Namun ternyata hal tersebut tidak mudah. Buktinya, saya masih tetap saja melakukan
hal serupa.
Sebenarnya, pendengar yang baik itu
bukan hanya sekadar mendengarkan. Tetapi ia harus lebih memperhatikan dan
peduli saat orang lain berbicara kepadanya. Pendengar yang baik
harus bisa memahami hal apa yang sebenarnya disampaikan kepadanya. Pendengar yang
baik harus bisa melihat dari sudut pandang orang yang bercerita, bukan hanya
dari sudut pandang pribadinya. Pendengar yang baik juga harus bisa mengerti
perasaan dan jalan pemikiran orang-orang yang bercerita kepadanya.

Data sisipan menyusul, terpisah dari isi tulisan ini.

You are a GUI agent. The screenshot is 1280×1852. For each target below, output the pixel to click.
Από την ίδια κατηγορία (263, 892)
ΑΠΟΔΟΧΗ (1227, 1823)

Hmm, semoga saja ke depannya
saya mampu menjadi pendengar yang baik, bagi siapapun. Aamiin.
PS:
Untuk kamu, terima
kasih sudah mengingatkan akan hal ini. Maaf jika selama ini aku belum bisa
menjadi pendengar yang baik. Namun ke depannya, insya Allah aku akan berusaha
untuk lebih memperhatikan setiap kisah perjalananmu. Aku tidak hanya ingin mendengar, namun aku juga ingin lebih mengenal dan memahami kehidupan.

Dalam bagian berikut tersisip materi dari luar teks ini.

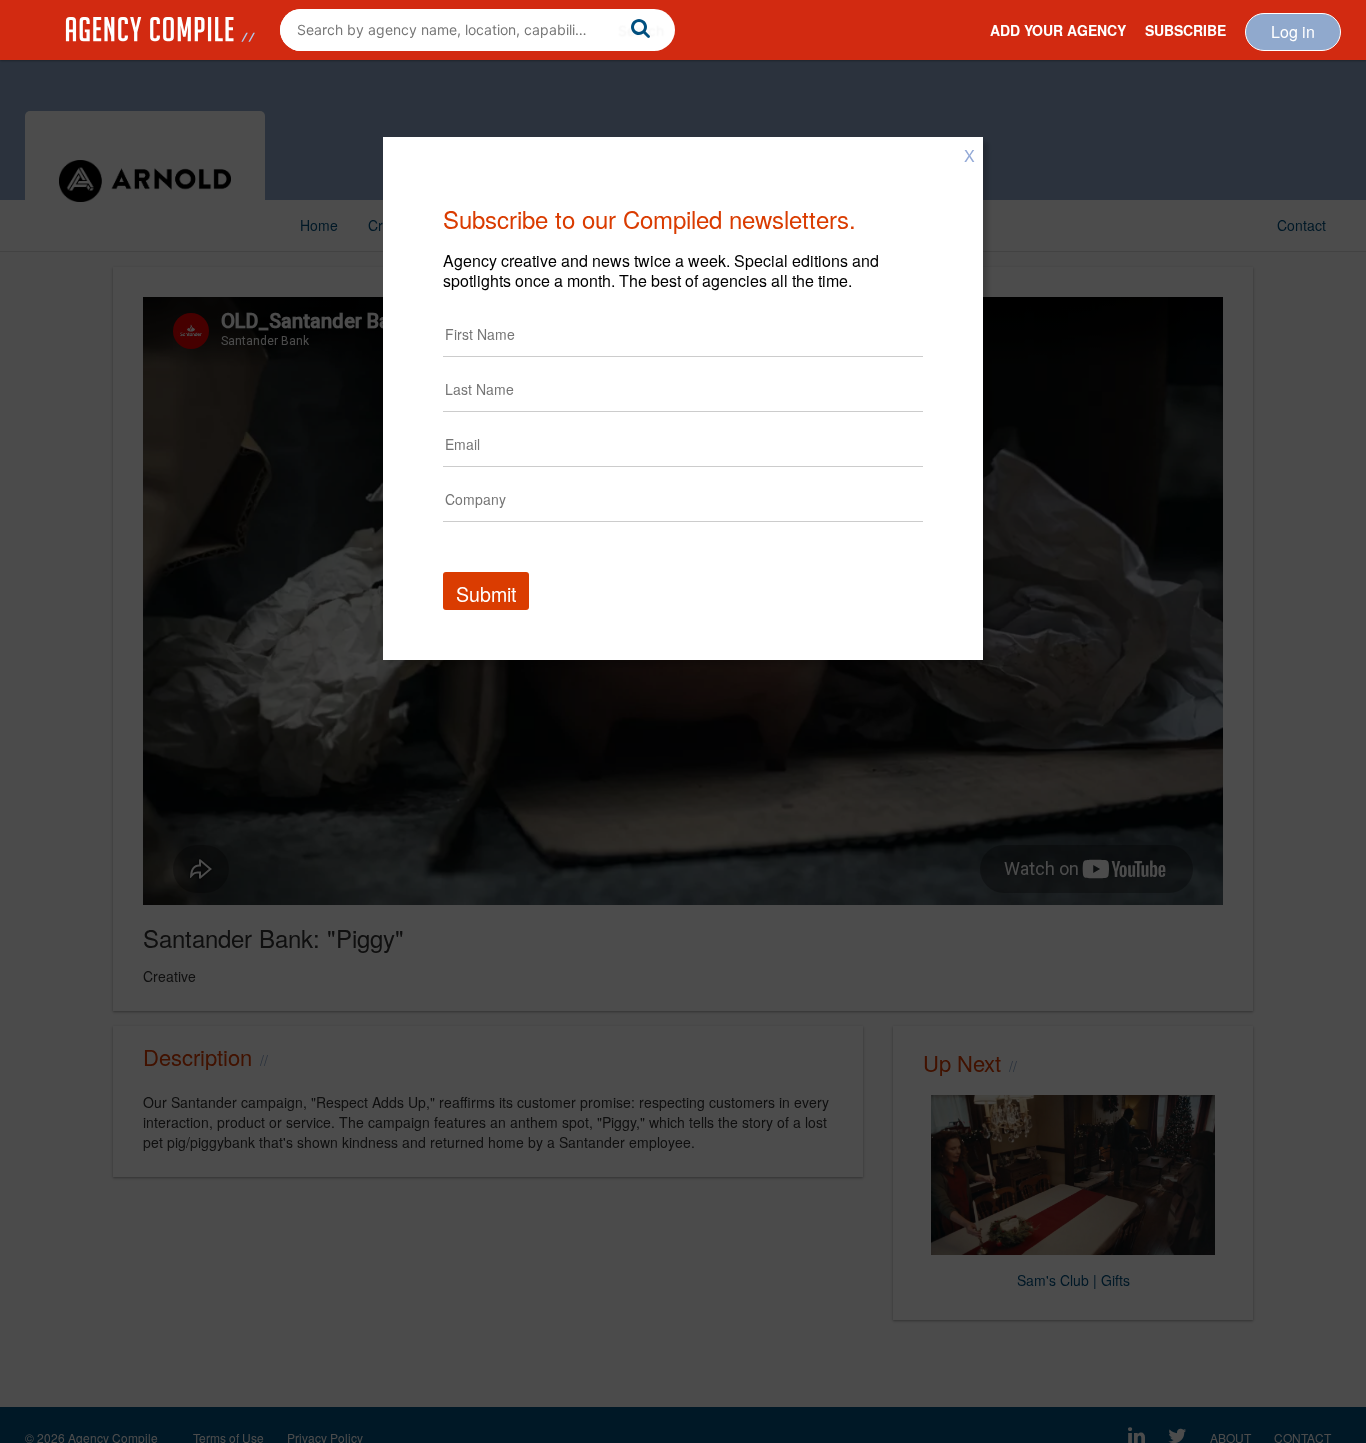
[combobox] (477, 30)
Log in (1293, 31)
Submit (486, 593)
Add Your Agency (1058, 30)
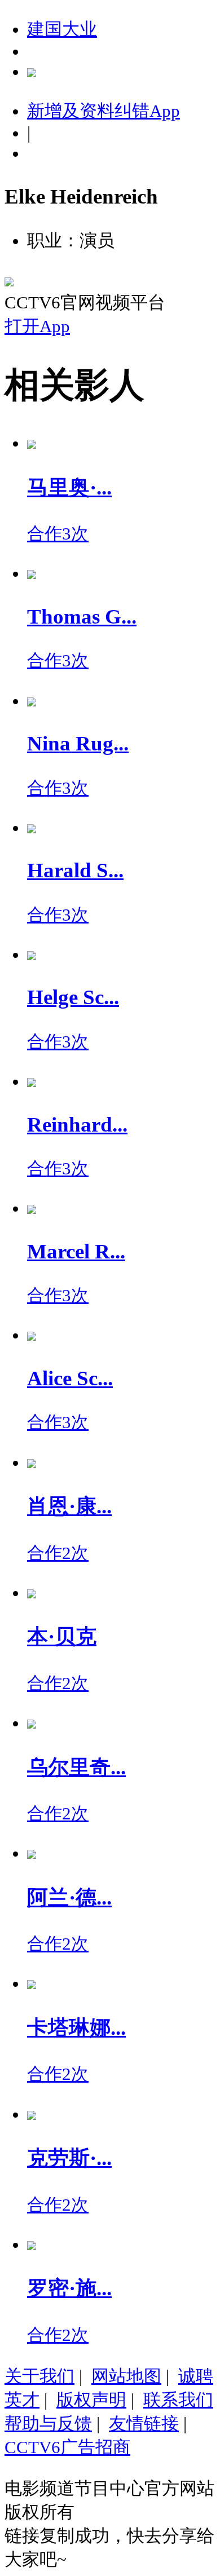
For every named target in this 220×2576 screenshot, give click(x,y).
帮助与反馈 (48, 2423)
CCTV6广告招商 (67, 2447)
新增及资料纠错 (103, 111)
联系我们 (178, 2400)
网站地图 (126, 2376)
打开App (37, 326)
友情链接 (144, 2423)
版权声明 (91, 2400)
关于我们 (39, 2376)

Perihal mendengarkan, terkadang menjadi pendengar yang baik bukanlah soal kita mau atau tidak, tapi semua kembali pada kerelaan. Kerelaan telinga menerima sampah curhatan segala masalah dari teman kita. Dan haraplah ingat, kenapa tuhan memberi 2 telinga dan 1 mulut adalah untuk mengingatkan bahwa SEDIKIT BICARA, BANYAKLAH MENDENGAR :)))
ReplyDeleteemang agak susah jd pendengar yg baik. apalagi kalau yg didengerin soal itu itu saja, yg bikin hati malah kembang kempis kesel.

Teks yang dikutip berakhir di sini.